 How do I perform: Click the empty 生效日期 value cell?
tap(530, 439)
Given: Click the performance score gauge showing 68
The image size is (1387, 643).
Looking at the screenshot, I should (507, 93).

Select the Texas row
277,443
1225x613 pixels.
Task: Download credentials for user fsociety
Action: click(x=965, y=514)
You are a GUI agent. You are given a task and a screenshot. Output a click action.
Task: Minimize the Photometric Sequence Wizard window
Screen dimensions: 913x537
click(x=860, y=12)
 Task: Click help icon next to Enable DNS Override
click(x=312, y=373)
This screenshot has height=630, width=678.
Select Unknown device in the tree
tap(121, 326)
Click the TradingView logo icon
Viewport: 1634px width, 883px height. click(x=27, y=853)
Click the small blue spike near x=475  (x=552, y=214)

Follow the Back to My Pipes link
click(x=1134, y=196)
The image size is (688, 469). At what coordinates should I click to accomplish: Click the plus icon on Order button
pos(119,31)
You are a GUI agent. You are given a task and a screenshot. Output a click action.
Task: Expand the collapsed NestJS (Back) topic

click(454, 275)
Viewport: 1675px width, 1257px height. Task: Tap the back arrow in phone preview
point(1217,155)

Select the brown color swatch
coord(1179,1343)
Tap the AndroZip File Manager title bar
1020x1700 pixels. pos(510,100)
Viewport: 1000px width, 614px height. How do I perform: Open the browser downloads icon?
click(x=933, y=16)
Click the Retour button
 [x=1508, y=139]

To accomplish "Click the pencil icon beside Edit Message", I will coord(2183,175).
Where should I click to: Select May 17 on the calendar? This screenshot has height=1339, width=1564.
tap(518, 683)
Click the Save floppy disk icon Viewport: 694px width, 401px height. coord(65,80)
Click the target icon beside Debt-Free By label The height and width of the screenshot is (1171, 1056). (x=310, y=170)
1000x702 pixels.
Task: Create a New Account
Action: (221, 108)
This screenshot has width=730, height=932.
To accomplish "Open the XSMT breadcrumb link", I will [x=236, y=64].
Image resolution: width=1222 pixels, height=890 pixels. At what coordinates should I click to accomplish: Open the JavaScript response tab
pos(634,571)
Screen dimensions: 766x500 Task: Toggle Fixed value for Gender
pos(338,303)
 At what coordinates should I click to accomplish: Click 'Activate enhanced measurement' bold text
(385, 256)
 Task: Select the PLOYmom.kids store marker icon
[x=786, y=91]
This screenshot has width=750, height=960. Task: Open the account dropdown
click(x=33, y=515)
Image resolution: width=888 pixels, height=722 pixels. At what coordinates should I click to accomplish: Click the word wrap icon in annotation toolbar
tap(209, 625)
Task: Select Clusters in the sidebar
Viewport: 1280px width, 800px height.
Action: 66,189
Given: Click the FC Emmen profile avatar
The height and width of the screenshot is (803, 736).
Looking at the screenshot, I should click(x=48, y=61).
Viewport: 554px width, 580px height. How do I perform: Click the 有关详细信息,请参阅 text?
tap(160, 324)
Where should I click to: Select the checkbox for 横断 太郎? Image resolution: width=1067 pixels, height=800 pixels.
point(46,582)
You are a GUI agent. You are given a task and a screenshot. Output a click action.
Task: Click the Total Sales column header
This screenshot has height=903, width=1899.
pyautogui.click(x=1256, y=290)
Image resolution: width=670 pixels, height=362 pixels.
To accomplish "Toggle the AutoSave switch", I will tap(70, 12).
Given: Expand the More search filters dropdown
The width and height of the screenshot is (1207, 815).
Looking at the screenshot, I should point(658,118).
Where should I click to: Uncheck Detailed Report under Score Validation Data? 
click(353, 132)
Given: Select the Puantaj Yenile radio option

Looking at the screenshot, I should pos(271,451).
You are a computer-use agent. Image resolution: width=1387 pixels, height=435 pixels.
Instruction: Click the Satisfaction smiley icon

**Your objective**
Each line that contains "will" is to be copied from the listing above.

**Output for this exercise**
To accomplish "Click the pencil icon beside Edit Message", I will coord(2183,175).
To accomplish "Open the XSMT breadcrumb link", I will [x=236, y=64].
To accomplish "Toggle the AutoSave switch", I will tap(70, 12).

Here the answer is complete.